▸ **TRY IT**:
Given the records below, pull every line with the word "heading" into the answer.
◇ ◇ ◇ ◇ ◇
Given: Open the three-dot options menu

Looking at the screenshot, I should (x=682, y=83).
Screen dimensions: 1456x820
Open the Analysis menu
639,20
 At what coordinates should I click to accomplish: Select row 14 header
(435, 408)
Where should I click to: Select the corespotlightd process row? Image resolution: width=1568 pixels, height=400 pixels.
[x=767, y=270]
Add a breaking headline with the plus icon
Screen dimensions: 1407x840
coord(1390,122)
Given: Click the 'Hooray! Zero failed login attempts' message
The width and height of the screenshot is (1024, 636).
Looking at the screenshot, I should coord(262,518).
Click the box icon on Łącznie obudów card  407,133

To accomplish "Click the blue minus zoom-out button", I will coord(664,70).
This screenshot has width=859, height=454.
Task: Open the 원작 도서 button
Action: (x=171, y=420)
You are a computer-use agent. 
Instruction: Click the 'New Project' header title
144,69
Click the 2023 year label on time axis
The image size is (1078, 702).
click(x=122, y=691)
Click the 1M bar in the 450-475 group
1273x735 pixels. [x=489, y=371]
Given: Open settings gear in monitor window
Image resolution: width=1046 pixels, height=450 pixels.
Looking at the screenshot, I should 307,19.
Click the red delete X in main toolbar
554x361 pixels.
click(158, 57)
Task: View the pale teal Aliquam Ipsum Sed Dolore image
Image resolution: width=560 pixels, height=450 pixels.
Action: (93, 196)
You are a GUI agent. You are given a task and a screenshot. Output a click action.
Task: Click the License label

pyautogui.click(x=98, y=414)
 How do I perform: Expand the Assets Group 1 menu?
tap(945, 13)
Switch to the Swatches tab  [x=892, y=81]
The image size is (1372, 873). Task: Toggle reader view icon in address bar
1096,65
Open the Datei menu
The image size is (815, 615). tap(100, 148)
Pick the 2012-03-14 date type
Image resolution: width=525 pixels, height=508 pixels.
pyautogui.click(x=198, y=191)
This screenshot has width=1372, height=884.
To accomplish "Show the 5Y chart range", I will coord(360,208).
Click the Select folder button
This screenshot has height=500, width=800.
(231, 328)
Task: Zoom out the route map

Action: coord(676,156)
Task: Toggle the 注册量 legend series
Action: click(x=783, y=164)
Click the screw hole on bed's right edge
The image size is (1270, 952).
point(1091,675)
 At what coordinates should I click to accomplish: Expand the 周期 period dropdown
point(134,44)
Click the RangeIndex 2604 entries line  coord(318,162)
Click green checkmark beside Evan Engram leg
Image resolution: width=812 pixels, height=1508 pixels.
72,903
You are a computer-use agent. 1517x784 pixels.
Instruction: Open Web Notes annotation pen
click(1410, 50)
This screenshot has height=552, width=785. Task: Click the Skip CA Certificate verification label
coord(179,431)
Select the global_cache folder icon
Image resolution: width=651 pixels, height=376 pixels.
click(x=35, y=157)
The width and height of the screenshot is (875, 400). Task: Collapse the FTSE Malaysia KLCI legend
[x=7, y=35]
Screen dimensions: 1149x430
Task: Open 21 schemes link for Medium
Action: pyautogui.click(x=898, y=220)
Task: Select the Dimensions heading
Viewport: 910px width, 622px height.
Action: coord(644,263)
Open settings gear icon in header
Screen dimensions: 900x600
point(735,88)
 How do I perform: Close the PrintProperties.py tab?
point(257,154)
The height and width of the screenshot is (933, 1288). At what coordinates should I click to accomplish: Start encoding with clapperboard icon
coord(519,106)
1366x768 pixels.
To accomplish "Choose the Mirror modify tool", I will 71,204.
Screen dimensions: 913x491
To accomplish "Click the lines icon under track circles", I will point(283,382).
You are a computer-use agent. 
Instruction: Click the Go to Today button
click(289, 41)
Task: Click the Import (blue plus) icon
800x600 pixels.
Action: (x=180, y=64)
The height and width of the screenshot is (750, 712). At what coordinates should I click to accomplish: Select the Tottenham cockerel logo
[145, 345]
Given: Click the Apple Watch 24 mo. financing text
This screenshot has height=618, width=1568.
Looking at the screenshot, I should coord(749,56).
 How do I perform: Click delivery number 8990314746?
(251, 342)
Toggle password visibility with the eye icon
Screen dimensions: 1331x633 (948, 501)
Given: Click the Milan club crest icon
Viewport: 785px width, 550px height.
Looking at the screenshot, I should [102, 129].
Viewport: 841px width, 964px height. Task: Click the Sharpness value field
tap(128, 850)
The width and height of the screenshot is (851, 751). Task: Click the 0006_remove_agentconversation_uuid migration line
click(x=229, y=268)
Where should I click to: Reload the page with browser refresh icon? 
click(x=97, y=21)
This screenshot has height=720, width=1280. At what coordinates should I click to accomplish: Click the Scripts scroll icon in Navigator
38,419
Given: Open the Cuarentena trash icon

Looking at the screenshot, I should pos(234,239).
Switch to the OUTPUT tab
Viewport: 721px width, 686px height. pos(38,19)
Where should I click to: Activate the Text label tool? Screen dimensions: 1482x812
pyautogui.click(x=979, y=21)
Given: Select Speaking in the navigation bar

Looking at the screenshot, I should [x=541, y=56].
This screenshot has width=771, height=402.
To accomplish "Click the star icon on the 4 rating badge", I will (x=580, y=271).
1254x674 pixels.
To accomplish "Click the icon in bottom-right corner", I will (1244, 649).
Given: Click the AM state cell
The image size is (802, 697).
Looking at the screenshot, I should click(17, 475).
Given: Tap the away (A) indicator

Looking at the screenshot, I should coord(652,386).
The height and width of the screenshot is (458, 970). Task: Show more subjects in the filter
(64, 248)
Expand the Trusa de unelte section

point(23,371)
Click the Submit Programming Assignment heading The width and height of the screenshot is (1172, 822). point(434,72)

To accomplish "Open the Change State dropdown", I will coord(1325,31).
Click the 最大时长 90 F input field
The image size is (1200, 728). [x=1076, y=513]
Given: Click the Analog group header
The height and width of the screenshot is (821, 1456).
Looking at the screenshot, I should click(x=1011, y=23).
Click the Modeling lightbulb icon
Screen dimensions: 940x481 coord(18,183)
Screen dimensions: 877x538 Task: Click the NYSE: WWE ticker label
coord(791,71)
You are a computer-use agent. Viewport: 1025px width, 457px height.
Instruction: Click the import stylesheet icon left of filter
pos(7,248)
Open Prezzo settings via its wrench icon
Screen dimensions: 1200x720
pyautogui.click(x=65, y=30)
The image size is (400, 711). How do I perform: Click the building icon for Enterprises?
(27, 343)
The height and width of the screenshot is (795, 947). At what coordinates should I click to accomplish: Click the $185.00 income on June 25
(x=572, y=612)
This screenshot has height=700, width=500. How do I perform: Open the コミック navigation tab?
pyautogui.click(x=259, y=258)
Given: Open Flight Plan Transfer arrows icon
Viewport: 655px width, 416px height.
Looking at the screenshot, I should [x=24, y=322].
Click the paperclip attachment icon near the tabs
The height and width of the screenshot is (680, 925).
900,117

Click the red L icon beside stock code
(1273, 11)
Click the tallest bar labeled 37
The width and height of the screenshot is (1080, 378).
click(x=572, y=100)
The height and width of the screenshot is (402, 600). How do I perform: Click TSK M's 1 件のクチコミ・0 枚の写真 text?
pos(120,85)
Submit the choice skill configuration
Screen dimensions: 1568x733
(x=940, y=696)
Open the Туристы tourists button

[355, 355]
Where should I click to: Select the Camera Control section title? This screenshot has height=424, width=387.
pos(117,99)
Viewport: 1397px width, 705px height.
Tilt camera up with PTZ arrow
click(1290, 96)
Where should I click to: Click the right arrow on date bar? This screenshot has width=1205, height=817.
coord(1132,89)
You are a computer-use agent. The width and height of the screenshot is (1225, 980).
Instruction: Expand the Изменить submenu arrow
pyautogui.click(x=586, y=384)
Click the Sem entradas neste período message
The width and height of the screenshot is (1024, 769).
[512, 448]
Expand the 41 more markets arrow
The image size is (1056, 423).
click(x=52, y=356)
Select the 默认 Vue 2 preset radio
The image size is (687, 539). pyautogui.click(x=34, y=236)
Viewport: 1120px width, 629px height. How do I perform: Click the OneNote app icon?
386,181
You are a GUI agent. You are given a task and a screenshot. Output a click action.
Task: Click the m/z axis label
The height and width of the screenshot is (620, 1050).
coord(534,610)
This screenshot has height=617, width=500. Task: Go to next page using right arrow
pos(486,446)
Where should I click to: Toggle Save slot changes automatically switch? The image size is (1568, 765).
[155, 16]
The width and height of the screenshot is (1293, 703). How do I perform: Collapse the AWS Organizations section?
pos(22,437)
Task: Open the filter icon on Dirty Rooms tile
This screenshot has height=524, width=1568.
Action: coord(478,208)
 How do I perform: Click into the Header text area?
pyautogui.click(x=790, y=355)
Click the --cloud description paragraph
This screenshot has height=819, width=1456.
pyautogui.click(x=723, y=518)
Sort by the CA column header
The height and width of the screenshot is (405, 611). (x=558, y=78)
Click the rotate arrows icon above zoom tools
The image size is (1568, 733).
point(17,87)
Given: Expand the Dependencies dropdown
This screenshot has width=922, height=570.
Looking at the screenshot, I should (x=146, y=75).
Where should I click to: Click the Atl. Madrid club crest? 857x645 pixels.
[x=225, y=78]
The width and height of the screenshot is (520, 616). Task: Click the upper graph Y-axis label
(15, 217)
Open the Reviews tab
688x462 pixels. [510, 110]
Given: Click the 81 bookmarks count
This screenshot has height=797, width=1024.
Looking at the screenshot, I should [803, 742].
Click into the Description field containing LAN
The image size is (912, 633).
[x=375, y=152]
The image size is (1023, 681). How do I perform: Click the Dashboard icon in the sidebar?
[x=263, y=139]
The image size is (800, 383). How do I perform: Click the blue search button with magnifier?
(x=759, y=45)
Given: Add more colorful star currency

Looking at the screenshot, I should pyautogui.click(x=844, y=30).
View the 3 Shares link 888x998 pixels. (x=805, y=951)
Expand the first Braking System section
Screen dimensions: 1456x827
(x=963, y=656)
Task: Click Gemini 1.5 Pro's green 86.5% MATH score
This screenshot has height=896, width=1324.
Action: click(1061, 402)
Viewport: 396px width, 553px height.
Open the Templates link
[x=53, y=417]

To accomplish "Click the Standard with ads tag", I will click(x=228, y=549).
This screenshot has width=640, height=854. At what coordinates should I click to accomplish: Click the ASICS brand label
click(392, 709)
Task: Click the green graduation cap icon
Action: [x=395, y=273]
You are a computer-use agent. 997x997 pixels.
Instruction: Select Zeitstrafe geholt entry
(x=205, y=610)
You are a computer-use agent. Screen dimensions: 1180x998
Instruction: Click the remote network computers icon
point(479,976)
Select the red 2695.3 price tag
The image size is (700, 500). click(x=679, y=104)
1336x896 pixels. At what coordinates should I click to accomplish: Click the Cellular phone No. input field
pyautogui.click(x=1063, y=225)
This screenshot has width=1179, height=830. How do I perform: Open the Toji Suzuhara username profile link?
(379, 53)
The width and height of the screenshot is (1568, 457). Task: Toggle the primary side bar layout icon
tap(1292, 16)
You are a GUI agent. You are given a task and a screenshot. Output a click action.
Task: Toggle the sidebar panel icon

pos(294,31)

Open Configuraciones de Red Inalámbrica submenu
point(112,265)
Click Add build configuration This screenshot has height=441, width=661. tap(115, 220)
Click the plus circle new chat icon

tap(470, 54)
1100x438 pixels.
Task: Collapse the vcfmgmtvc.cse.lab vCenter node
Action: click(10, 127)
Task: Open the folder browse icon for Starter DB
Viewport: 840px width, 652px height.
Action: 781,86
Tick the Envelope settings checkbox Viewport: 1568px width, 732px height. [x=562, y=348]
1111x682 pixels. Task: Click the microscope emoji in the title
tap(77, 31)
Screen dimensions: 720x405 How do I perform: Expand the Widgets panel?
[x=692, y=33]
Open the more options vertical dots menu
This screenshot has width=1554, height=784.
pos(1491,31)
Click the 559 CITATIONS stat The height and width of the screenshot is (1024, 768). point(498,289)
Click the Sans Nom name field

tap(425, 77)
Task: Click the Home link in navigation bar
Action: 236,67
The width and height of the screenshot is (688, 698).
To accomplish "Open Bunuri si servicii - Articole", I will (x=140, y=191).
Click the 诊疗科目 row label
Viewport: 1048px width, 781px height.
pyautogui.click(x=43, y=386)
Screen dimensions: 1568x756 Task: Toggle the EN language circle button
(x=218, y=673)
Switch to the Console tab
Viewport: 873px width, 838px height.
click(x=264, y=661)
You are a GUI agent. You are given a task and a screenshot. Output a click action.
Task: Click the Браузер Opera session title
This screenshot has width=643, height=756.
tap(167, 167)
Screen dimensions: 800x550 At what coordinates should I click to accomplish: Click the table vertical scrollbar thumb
◇ ◇ ◇ ◇ ◇
▸ **REPLY**:
Task: Select the Dimensions heading
Click the Submit Programming Assignment heading The width and height of the screenshot is (1172, 822). point(434,72)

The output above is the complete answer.